Uber has more than twenty autonomous vehicle partners, and they all want one thing: data. The company says it will make that data available through a new division called Uber AV Labs. Despite the name, Uber is not returning to developing its own robotaxis, which it stopped doing after one of its test vehicles killed a pedestrian in 2018. Uber ultimately sold off that division in 2020. However, it will send its own cars outfitted with sensors into cities to collect data for partners like Waymo, Waabi, and Lucid Motors, though no contracts are signed yet.
Broadly speaking, self-driving cars are shifting away from rules-based operation and toward relying more on reinforcement learning. As that happens, real-world driving data has become hugely valuable for training these systems. Uber notes that the autonomous vehicle companies most interested in this data are the ones already collecting a lot of it themselves. This indicates that, like many frontier AI labs, they realize solving the most extreme edge cases is a volume game.
Right now, the size of an autonomous vehicle company’s fleet creates a physical limit to how much data it can collect. While many companies create simulations to hedge against edge cases, nothing beats driving on actual roads to discover all the strange and unexpected scenarios that occur. Waymo provides an example of this gap. The company has operated autonomous vehicles for a decade, yet its robotaxis have recently been caught illegally passing stopped school buses.
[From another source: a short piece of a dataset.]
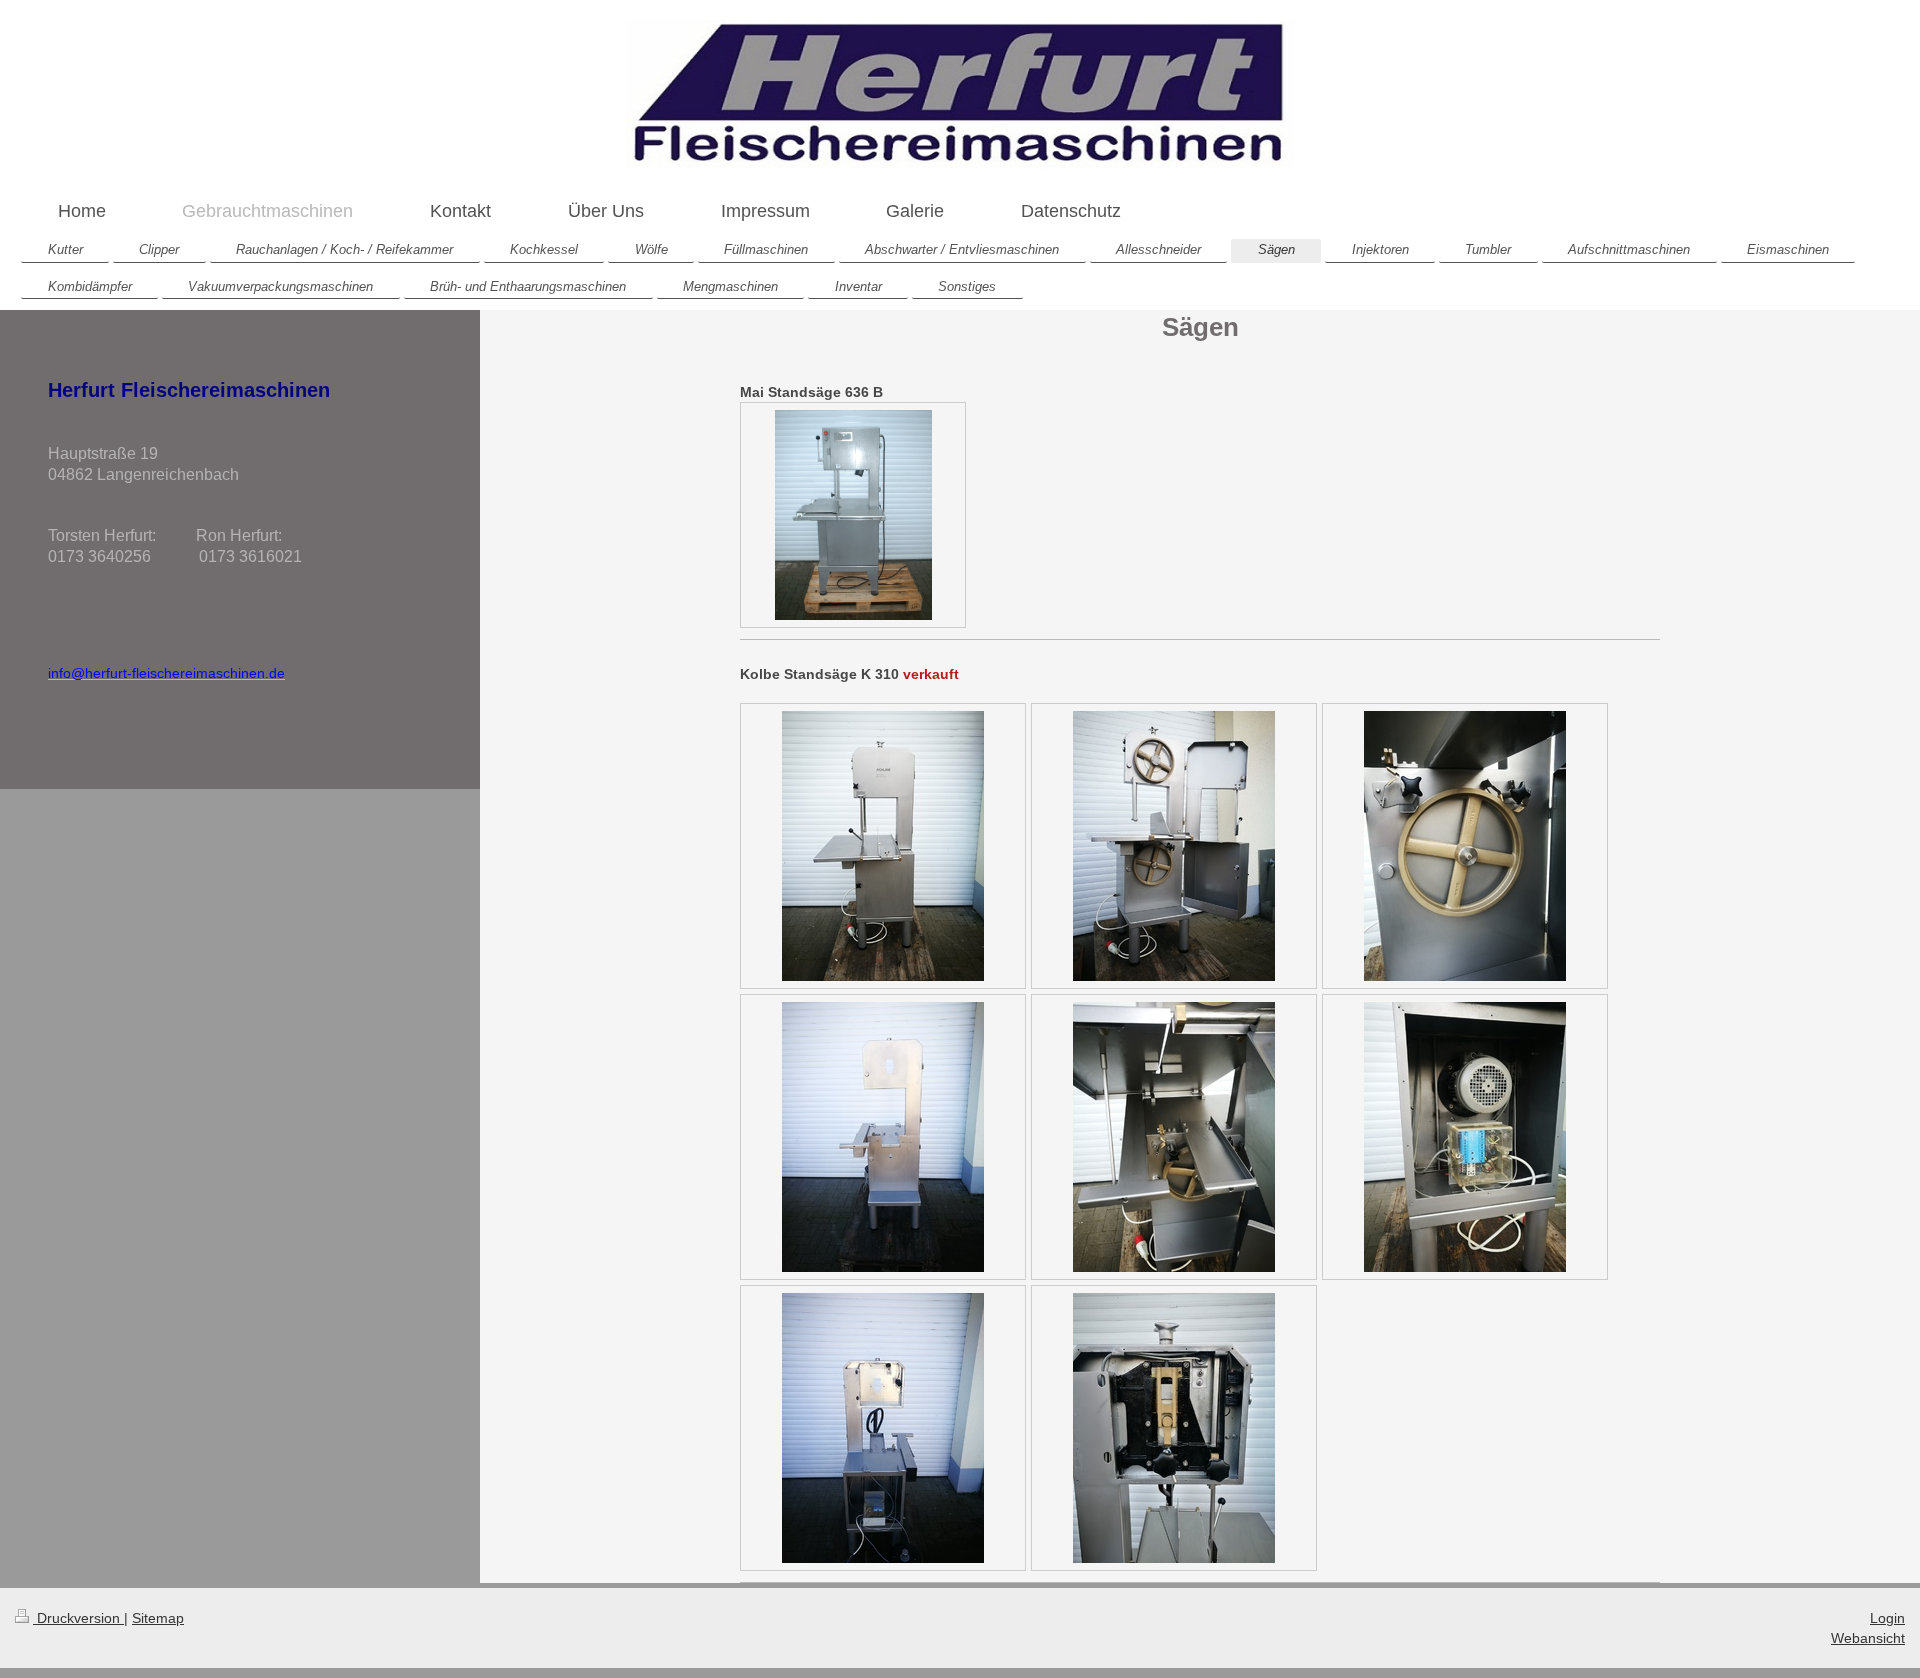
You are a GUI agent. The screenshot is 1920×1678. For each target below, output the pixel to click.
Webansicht (1868, 1638)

Having access to a larger pool of driving data could help robotaxi companies solve such problems as they arise, according to Uber’s chief technology officer Praveen Neppalli Naga. And Uber will not be charging for the data, at least not yet. The primary goal is to democratize this data, as the value of advancing partners’ technology is bigger than any immediate revenue. Uber’s VP of engineering, Danny Guo, said the lab must build the basic data foundation first before determining product market fit, believing Uber is uniquely positioned to accelerate the entire industry.
The new AV Labs division is starting small. It currently has just one car, a Hyundai Ioniq 5, and the team is still physically attaching sensors like lidars, radars, and cameras. Guo acknowledged the scrappy beginnings, noting it will take time to deploy a hundred data-collection cars, but the prototype exists. Partners will not receive raw data. Once the fleet is running, the division will process the data to fit partner needs. This “semantic understanding” layer is what driving software from companies like Waymo would use to improve real-time path planning.
There will likely be an intermediate step where Uber plugs a partner’s driving software into its AV Labs cars to run in “shadow mode.” Any time the human driver acts differently from the software, Uber will flag it for the partner. This helps discover software shortcomings and train models to drive more like a human.
This approach is essentially what Tesla has done to train its autonomous software over the last decade, though Uber lacks Tesla’s scale of millions of customer cars. Uber is not bothered, expecting to do more targeted data collection based on partner needs across the six hundred cities where it operates. Naga expects the division to grow to a few hundred people within a year. While he sees a future where Uber’s entire ride-hail fleet could collect training data, the division must start somewhere. From conversations with partners, Guo says the message is clear: give us anything helpful, because the amount of data Uber can collect outweighs everything they can do on their own.